» **PROBLEM DETAILS**:
Copy out the data below. Keep every word as it is.

• • • • •

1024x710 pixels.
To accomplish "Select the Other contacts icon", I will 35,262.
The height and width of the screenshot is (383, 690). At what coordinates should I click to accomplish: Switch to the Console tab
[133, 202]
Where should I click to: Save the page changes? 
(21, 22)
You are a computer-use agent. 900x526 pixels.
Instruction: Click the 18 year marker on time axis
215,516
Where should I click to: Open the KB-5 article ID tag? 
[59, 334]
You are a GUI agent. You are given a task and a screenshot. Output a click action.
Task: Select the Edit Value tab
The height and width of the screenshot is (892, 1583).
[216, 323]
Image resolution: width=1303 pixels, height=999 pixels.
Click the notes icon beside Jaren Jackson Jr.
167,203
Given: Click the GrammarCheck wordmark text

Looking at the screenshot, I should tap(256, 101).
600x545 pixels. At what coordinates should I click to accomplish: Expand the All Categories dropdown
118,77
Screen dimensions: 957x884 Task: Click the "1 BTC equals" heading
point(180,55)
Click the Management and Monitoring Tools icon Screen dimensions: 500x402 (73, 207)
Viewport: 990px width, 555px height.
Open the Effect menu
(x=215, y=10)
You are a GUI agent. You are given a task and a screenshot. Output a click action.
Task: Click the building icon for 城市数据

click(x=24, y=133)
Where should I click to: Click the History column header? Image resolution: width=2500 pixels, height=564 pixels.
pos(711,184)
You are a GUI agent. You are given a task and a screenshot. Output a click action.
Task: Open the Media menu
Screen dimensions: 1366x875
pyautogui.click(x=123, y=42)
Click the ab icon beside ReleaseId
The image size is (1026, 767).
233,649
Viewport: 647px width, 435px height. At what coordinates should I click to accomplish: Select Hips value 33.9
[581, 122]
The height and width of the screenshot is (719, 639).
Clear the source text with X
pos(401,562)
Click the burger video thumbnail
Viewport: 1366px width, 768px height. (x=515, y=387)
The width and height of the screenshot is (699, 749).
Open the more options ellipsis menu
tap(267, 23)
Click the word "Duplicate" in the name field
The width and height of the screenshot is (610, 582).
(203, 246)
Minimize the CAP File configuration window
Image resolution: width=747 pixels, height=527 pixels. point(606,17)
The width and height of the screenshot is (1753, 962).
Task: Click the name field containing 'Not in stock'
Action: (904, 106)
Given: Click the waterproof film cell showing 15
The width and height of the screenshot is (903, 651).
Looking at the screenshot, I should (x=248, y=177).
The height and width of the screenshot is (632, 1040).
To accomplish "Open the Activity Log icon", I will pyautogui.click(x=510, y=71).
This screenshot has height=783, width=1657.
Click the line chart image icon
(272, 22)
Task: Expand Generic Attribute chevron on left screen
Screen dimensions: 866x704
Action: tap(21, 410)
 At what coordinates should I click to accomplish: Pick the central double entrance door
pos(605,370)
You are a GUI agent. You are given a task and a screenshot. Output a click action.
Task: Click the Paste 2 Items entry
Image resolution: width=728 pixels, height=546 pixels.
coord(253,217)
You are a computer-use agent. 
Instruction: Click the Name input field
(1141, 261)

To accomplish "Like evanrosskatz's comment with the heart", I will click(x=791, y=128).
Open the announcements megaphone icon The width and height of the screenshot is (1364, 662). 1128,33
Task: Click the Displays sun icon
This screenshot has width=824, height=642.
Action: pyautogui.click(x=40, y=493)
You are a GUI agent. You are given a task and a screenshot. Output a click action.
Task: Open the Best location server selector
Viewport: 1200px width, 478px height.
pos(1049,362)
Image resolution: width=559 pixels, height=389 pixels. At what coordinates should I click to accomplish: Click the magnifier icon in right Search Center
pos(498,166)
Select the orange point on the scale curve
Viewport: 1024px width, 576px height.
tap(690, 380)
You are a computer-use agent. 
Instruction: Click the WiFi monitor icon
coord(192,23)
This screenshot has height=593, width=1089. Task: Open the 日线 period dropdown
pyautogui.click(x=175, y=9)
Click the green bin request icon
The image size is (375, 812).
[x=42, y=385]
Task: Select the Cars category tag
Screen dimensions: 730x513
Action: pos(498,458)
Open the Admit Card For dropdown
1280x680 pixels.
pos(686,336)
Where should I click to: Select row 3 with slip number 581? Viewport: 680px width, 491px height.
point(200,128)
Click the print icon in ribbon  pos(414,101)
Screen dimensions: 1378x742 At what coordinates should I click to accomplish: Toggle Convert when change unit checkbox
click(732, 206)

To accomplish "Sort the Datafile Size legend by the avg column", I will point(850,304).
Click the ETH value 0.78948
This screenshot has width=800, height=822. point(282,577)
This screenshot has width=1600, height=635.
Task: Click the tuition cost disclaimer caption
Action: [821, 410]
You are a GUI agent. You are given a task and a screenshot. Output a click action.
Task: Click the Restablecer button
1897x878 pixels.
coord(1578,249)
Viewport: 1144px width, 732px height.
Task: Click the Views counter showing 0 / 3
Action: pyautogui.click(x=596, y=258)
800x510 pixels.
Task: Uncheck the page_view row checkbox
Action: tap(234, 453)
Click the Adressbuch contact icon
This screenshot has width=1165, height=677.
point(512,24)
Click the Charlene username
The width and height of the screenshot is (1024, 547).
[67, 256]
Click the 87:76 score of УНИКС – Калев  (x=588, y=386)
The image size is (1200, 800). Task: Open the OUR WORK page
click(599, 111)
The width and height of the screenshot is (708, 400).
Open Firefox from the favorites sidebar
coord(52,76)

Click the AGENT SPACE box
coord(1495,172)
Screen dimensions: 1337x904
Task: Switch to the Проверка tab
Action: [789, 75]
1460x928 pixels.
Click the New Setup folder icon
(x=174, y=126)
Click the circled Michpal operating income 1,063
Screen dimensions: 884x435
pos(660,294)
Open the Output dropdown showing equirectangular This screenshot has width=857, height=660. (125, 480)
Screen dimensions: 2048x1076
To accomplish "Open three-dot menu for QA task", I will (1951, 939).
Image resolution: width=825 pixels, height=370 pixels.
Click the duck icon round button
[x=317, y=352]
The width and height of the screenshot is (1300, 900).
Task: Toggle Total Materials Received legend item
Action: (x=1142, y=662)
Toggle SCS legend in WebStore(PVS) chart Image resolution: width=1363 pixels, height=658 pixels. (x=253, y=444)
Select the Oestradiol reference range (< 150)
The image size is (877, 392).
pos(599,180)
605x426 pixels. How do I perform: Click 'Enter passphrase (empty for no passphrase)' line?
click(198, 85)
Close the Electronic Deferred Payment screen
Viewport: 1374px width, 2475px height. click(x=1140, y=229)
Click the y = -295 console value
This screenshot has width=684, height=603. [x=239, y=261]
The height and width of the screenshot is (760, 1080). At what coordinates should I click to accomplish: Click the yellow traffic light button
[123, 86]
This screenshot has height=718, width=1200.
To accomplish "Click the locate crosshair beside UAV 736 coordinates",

• • • • •

» **THE ANSWER**:
1024x710 pixels.
To accomplish "Select the Other contacts icon", I will 35,262.
The height and width of the screenshot is (383, 690). At what coordinates should I click to accomplish: Switch to the Console tab
[133, 202]
Where should I click to: Save the page changes? 
(21, 22)
You are a computer-use agent. 900x526 pixels.
Instruction: Click the 18 year marker on time axis
215,516
Where should I click to: Open the KB-5 article ID tag? 
[59, 334]
You are a GUI agent. You are given a task and a screenshot. Output a click action.
Task: Select the Edit Value tab
The height and width of the screenshot is (892, 1583).
[216, 323]
Image resolution: width=1303 pixels, height=999 pixels.
Click the notes icon beside Jaren Jackson Jr.
167,203
Given: Click the GrammarCheck wordmark text

Looking at the screenshot, I should tap(256, 101).
600x545 pixels. At what coordinates should I click to accomplish: Expand the All Categories dropdown
118,77
Screen dimensions: 957x884 Task: Click the "1 BTC equals" heading
point(180,55)
Click the Management and Monitoring Tools icon Screen dimensions: 500x402 (73, 207)
Viewport: 990px width, 555px height.
Open the Effect menu
(x=215, y=10)
You are a GUI agent. You are given a task and a screenshot. Output a click action.
Task: Click the building icon for 城市数据

click(x=24, y=133)
Where should I click to: Click the History column header? Image resolution: width=2500 pixels, height=564 pixels.
pos(711,184)
You are a GUI agent. You are given a task and a screenshot. Output a click action.
Task: Open the Media menu
Screen dimensions: 1366x875
pyautogui.click(x=123, y=42)
Click the ab icon beside ReleaseId
The image size is (1026, 767).
233,649
Viewport: 647px width, 435px height. At what coordinates should I click to accomplish: Select Hips value 33.9
[581, 122]
The height and width of the screenshot is (719, 639).
Clear the source text with X
pos(401,562)
Click the burger video thumbnail
Viewport: 1366px width, 768px height. (x=515, y=387)
The width and height of the screenshot is (699, 749).
Open the more options ellipsis menu
tap(267, 23)
Click the word "Duplicate" in the name field
The width and height of the screenshot is (610, 582).
(203, 246)
Minimize the CAP File configuration window
Image resolution: width=747 pixels, height=527 pixels. point(606,17)
The width and height of the screenshot is (1753, 962).
Task: Click the name field containing 'Not in stock'
Action: (904, 106)
Given: Click the waterproof film cell showing 15
The width and height of the screenshot is (903, 651).
Looking at the screenshot, I should (x=248, y=177).
The height and width of the screenshot is (632, 1040).
To accomplish "Open the Activity Log icon", I will pyautogui.click(x=510, y=71).
This screenshot has height=783, width=1657.
Click the line chart image icon
(272, 22)
Task: Expand Generic Attribute chevron on left screen
Screen dimensions: 866x704
Action: tap(21, 410)
 At what coordinates should I click to accomplish: Pick the central double entrance door
pos(605,370)
You are a GUI agent. You are given a task and a screenshot. Output a click action.
Task: Click the Paste 2 Items entry
Image resolution: width=728 pixels, height=546 pixels.
coord(253,217)
You are a computer-use agent. 
Instruction: Click the Name input field
(1141, 261)

To accomplish "Like evanrosskatz's comment with the heart", I will click(x=791, y=128).
Open the announcements megaphone icon The width and height of the screenshot is (1364, 662). 1128,33
Task: Click the Displays sun icon
This screenshot has width=824, height=642.
Action: pyautogui.click(x=40, y=493)
You are a GUI agent. You are given a task and a screenshot. Output a click action.
Task: Open the Best location server selector
Viewport: 1200px width, 478px height.
pos(1049,362)
Image resolution: width=559 pixels, height=389 pixels. At what coordinates should I click to accomplish: Click the magnifier icon in right Search Center
pos(498,166)
Select the orange point on the scale curve
Viewport: 1024px width, 576px height.
tap(690, 380)
You are a computer-use agent. 
Instruction: Click the WiFi monitor icon
coord(192,23)
This screenshot has height=593, width=1089. Task: Open the 日线 period dropdown
pyautogui.click(x=175, y=9)
Click the green bin request icon
The image size is (375, 812).
[x=42, y=385]
Task: Select the Cars category tag
Screen dimensions: 730x513
Action: pos(498,458)
Open the Admit Card For dropdown
1280x680 pixels.
pos(686,336)
Where should I click to: Select row 3 with slip number 581? Viewport: 680px width, 491px height.
point(200,128)
Click the print icon in ribbon  pos(414,101)
Screen dimensions: 1378x742 At what coordinates should I click to accomplish: Toggle Convert when change unit checkbox
click(732, 206)

To accomplish "Sort the Datafile Size legend by the avg column", I will point(850,304).
Click the ETH value 0.78948
This screenshot has width=800, height=822. point(282,577)
This screenshot has width=1600, height=635.
Task: Click the tuition cost disclaimer caption
Action: [821, 410]
You are a GUI agent. You are given a task and a screenshot. Output a click action.
Task: Click the Restablecer button
1897x878 pixels.
coord(1578,249)
Viewport: 1144px width, 732px height.
Task: Click the Views counter showing 0 / 3
Action: pyautogui.click(x=596, y=258)
800x510 pixels.
Task: Uncheck the page_view row checkbox
Action: tap(234, 453)
Click the Adressbuch contact icon
This screenshot has width=1165, height=677.
point(512,24)
Click the Charlene username
The width and height of the screenshot is (1024, 547).
[67, 256]
Click the 87:76 score of УНИКС – Калев  (x=588, y=386)
The image size is (1200, 800). Task: Open the OUR WORK page
click(599, 111)
The width and height of the screenshot is (708, 400).
Open Firefox from the favorites sidebar
coord(52,76)

Click the AGENT SPACE box
coord(1495,172)
Screen dimensions: 1337x904
Task: Switch to the Проверка tab
Action: [789, 75]
1460x928 pixels.
Click the New Setup folder icon
(x=174, y=126)
Click the circled Michpal operating income 1,063
Screen dimensions: 884x435
pos(660,294)
Open the Output dropdown showing equirectangular This screenshot has width=857, height=660. (125, 480)
Screen dimensions: 2048x1076
To accomplish "Open three-dot menu for QA task", I will (1951, 939).
Image resolution: width=825 pixels, height=370 pixels.
Click the duck icon round button
[x=317, y=352]
The width and height of the screenshot is (1300, 900).
Task: Toggle Total Materials Received legend item
Action: (x=1142, y=662)
Toggle SCS legend in WebStore(PVS) chart Image resolution: width=1363 pixels, height=658 pixels. (x=253, y=444)
Select the Oestradiol reference range (< 150)
The image size is (877, 392).
pos(599,180)
605x426 pixels. How do I perform: Click 'Enter passphrase (empty for no passphrase)' line?
click(198, 85)
Close the Electronic Deferred Payment screen
Viewport: 1374px width, 2475px height. click(x=1140, y=229)
Click the y = -295 console value
This screenshot has width=684, height=603. [x=239, y=261]
The height and width of the screenshot is (760, 1080). At what coordinates should I click to accomplish: Click the yellow traffic light button
[123, 86]
This screenshot has height=718, width=1200.
To accomplish "Click the locate crosshair beside UAV 736 coordinates",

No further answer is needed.